● **Exercice court**
Présentez toutes les lignes des enregistrements ci-dessous sous forme de tableau Markdown à deux colonnes, « N° » pour le numéro de rang et « Ligne » pour le texte, en omettant les lignes vides.

[Enregistrements conservés]

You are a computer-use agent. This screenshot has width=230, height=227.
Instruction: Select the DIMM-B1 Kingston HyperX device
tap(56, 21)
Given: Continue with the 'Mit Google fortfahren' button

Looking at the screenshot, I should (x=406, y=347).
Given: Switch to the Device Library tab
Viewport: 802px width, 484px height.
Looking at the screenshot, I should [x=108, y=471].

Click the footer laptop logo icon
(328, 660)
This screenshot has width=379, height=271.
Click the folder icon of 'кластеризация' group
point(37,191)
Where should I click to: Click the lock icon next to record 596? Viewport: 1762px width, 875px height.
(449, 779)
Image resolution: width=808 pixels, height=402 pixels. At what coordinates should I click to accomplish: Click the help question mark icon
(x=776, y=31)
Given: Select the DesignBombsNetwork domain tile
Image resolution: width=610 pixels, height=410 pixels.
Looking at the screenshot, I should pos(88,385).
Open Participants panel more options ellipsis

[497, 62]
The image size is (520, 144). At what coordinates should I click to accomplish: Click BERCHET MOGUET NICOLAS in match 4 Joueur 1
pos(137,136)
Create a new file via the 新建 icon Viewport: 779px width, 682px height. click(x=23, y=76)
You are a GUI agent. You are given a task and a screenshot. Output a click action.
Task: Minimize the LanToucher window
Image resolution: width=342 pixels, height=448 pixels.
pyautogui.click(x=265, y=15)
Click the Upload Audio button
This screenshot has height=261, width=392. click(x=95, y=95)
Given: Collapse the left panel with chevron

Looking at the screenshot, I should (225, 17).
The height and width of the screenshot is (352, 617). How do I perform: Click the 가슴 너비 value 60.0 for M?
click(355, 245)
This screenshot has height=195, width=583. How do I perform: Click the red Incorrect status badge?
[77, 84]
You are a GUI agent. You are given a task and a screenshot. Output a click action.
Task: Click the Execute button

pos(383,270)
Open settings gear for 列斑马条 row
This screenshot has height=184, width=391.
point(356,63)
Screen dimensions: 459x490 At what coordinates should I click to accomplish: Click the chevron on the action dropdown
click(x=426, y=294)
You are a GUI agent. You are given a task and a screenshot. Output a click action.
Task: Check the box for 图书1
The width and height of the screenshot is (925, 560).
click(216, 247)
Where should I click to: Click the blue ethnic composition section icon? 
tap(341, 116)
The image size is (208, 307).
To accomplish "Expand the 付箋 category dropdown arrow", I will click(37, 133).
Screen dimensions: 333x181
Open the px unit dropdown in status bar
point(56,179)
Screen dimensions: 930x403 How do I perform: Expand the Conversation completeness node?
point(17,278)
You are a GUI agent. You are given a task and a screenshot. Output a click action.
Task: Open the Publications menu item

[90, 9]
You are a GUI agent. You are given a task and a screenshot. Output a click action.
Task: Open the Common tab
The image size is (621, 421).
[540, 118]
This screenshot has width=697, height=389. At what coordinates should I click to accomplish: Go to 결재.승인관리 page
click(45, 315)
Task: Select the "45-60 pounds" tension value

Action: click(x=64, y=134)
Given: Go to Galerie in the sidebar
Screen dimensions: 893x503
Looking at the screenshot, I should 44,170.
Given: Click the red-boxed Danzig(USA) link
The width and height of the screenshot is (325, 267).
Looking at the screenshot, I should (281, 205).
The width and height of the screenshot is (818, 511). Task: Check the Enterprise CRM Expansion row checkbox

● **Résultat obtenu**
| N° | Ligne |
|---|---|
| 1 | You are a computer-use agent. This screenshot has width=230, height=227. |
| 2 | Instruction: Select the DIMM-B1 Kingston HyperX device |
| 3 | tap(56, 21) |
| 4 | Given: Continue with the 'Mit Google fortfahren' button |
| 5 | Looking at the screenshot, I should (x=406, y=347). |
| 6 | Given: Switch to the Device Library tab |
| 7 | Viewport: 802px width, 484px height. |
| 8 | Looking at the screenshot, I should [x=108, y=471]. |
| 9 | Click the footer laptop logo icon |
| 10 | (328, 660) |
| 11 | This screenshot has width=379, height=271. |
| 12 | Click the folder icon of 'кластеризация' group |
| 13 | point(37,191) |
| 14 | Where should I click to: Click the lock icon next to record 596? Viewport: 1762px width, 875px height. |
| 15 | (449, 779) |
| 16 | Image resolution: width=808 pixels, height=402 pixels. At what coordinates should I click to accomplish: Click the help question mark icon |
| 17 | (x=776, y=31) |
| 18 | Given: Select the DesignBombsNetwork domain tile |
| 19 | Image resolution: width=610 pixels, height=410 pixels. |
| 20 | Looking at the screenshot, I should pos(88,385). |
| 21 | Open Participants panel more options ellipsis |
| 22 | [497, 62] |
| 23 | The image size is (520, 144). At what coordinates should I click to accomplish: Click BERCHET MOGUET NICOLAS in match 4 Joueur 1 |
| 24 | pos(137,136) |
| 25 | Create a new file via the 新建 icon Viewport: 779px width, 682px height. click(x=23, y=76) |
| 26 | You are a GUI agent. You are given a task and a screenshot. Output a click action. |
| 27 | Task: Minimize the LanToucher window |
| 28 | Image resolution: width=342 pixels, height=448 pixels. |
| 29 | pyautogui.click(x=265, y=15) |
| 30 | Click the Upload Audio button |
| 31 | This screenshot has height=261, width=392. click(x=95, y=95) |
| 32 | Given: Collapse the left panel with chevron |
| 33 | Looking at the screenshot, I should (225, 17). |
| 34 | The height and width of the screenshot is (352, 617). How do I perform: Click the 가슴 너비 value 60.0 for M? |
| 35 | click(355, 245) |
| 36 | This screenshot has height=195, width=583. How do I perform: Click the red Incorrect status badge? |
| 37 | [77, 84] |
| 38 | You are a GUI agent. You are given a task and a screenshot. Output a click action. |
| 39 | Task: Click the Execute button |
| 40 | pos(383,270) |
| 41 | Open settings gear for 列斑马条 row |
| 42 | This screenshot has height=184, width=391. |
| 43 | point(356,63) |
| 44 | Screen dimensions: 459x490 At what coordinates should I click to accomplish: Click the chevron on the action dropdown |
| 45 | click(x=426, y=294) |
| 46 | You are a GUI agent. You are given a task and a screenshot. Output a click action. |
| 47 | Task: Check the box for 图书1 |
| 48 | The width and height of the screenshot is (925, 560). |
| 49 | click(216, 247) |
| 50 | Where should I click to: Click the blue ethnic composition section icon?  |
| 51 | tap(341, 116) |
| 52 | The image size is (208, 307). |
| 53 | To accomplish "Expand the 付箋 category dropdown arrow", I will click(37, 133). |
| 54 | Screen dimensions: 333x181 |
| 55 | Open the px unit dropdown in status bar |
| 56 | point(56,179) |
| 57 | Screen dimensions: 930x403 How do I perform: Expand the Conversation completeness node? |
| 58 | point(17,278) |
| 59 | You are a GUI agent. You are given a task and a screenshot. Output a click action. |
| 60 | Task: Open the Publications menu item |
| 61 | [90, 9] |
| 62 | You are a GUI agent. You are given a task and a screenshot. Output a click action. |
| 63 | Task: Open the Common tab |
| 64 | The image size is (621, 421). |
| 65 | [540, 118] |
| 66 | This screenshot has width=697, height=389. At what coordinates should I click to accomplish: Go to 결재.승인관리 page |
| 67 | click(45, 315) |
| 68 | Task: Select the "45-60 pounds" tension value |
| 69 | Action: click(x=64, y=134) |
| 70 | Given: Go to Galerie in the sidebar |
| 71 | Screen dimensions: 893x503 |
| 72 | Looking at the screenshot, I should 44,170. |
| 73 | Given: Click the red-boxed Danzig(USA) link |
| 74 | The width and height of the screenshot is (325, 267). |
| 75 | Looking at the screenshot, I should (281, 205). |
| 76 | The width and height of the screenshot is (818, 511). Task: Check the Enterprise CRM Expansion row checkbox |